Durante a II Guerra Mundial, houve gente como Grüninger, pessoas comuns que assumiram enormes riscos não porque abraçassem grandes causas, mas porque estavam em condições de ajudar alguém e ajudavam”, escreve Eyal Press.
Aquele policial suíço não era um rebelde. Aliás, era um conservador, de família conservadora. Eyal Press viajou à Suíça para entrevistar sua filha e tentar entender por que um indivíduo ligado à ordem se negou a acatar as instruções recebidas. Um motivo foi sua lealdade aos princípios sobre os quais acreditava que seu país estava fundado, uma antiga tradição de acolher refugiados. O outro, e mais importante, é que nunca delegou, sempre se ocupou pessoalmente de receber os que chegavam em condições lamentáveis. “Não fez nada para se afastar das pessoas”, explicou sua filha. Quando conheceu suas histórias, quando viu seu desespero, sabendo do que fugiam, simplesmente os deixou passar.

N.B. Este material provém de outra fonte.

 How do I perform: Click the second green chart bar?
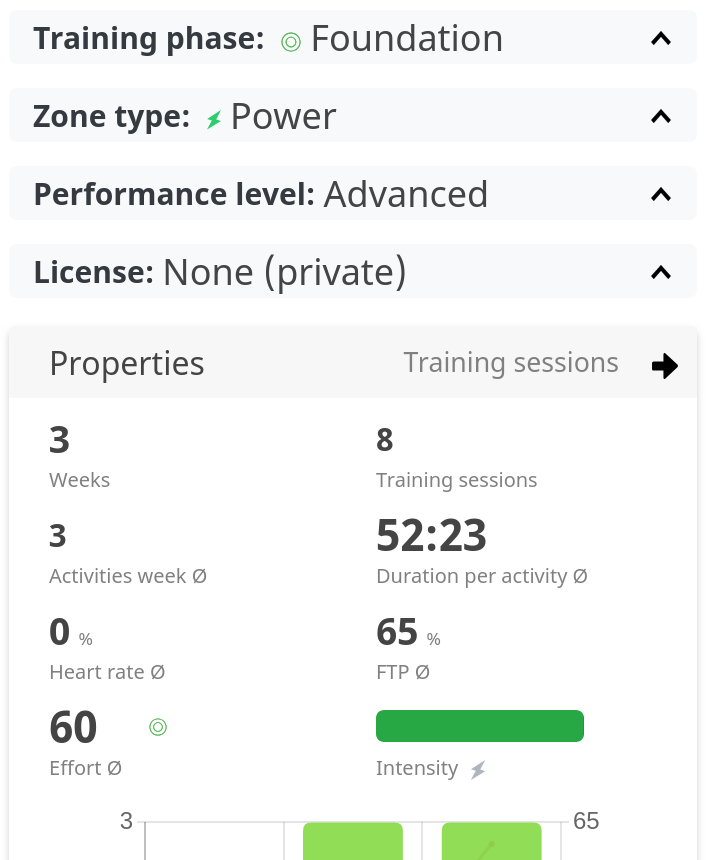[491, 841]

“Durante a II Guerra Mundial, houve gente como Grüninger, pessoas comuns que assumiram enormes riscos não porque abraçassem grandes causas, mas porque estavam em condições de ajudar alguém e ajudavam”, escreve Eyal Press. “E fizeram isso várias vezes, até que o que parecia impensável se tornou rotina, a mesma rotina com a qual seus pares aplicaram a lei.”
Grüninger só foi reabilitado no final da vida. Recebeu o título de justo entre as nações em 1971 e faleceu em 1972, depois de passar várias décadas lutando para que seu país também reconhecesse que agiu corretamente. Seu caso só seria reconsiderado em 1995, mas sua história não foi esquecida: em 2014, o canal franco-alemão Arte produziu um filme que contava sua rebelião, intitulado Paul Grüninger, o justo.

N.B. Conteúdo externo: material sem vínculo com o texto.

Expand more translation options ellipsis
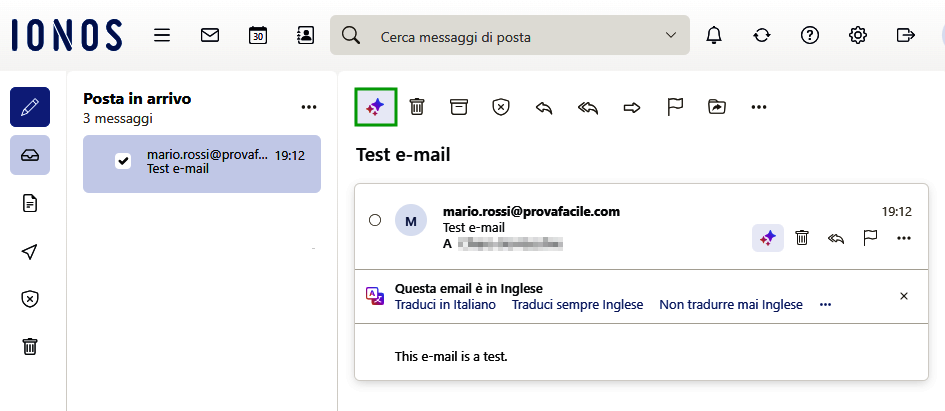The height and width of the screenshot is (411, 945). (825, 304)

O juiz Moshe Bejski, idealizador do Jardim dos Justos de Jerusalém (cada vez que um salvador é reconhecido, uma árvore é plantada para recordá-lo), conta no precioso livro dedicado a ele pelo jornalista italiano Gabriele Nissim, Il tribunale del bene (inédito no Brasil), seu papel na concessão do título de justo a Grüninger. Até então, era concedido apenas àqueles que haviam arriscado a vida para salvar judeus, na maioria dos casos pessoas que tinham ajudado a escondê-los, porque assim estabelecia o decreto que criou essa condecoração.
Entretanto, Bejski considerava que pessoas como aquele policial não arriscaram sua vida, mas sim sua existência tal como a conheciam. Estavam sujeitos ao isolamento, à pobreza. “Para combater um mal extremo”, refletiu o juiz, “não basta contar só com os heróis. É preciso contar também com as pessoas normais.” Bejski, que morreu em 2006, conseguiu sobreviver ao Holocausto graças a um dos justos mais conhecidos: o empresário alemão Oskar Schindler, a quem Steven Spielberg dedicou o filme A lista de Schindler.

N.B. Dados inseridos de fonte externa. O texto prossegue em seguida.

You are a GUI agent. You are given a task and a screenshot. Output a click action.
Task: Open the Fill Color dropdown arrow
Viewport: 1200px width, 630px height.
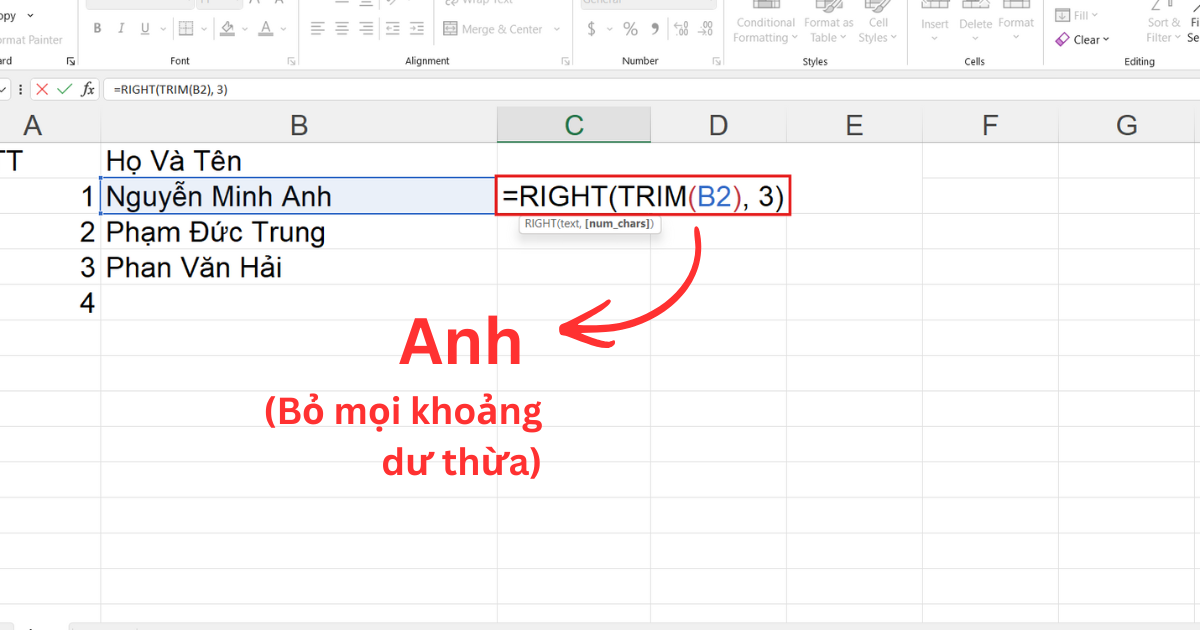click(243, 28)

“Então, não há lugar para a esperança?”, pergunta o jornalista italiano a Bejski depois que o juiz, já muito doente, se mostra pessimista sobre o futuro, por causa do ódio que continua circulando pelas veias da humanidade, da Bósnia e de Ruanda até o terrorismo islâmico. “Algum consolo resta”, responde o magistrado. “Sempre podemos contar com a obra dos justos que em qualquer época têm o valor de enfrentar o mal e sempre salvam o mundo. Não vejo outro caminho senão contar às novas gerações seu segredo e seus valores.” Talvezos países da UE devessem se perguntar sobre os valores que Grüninger defendeu e sobre os princípios que fundamentam a União, os mesmos pelos quais aquele policial de fronteiras decidiu um dia dizer não quando contemplou toda a dor que os refugiados arrastavam.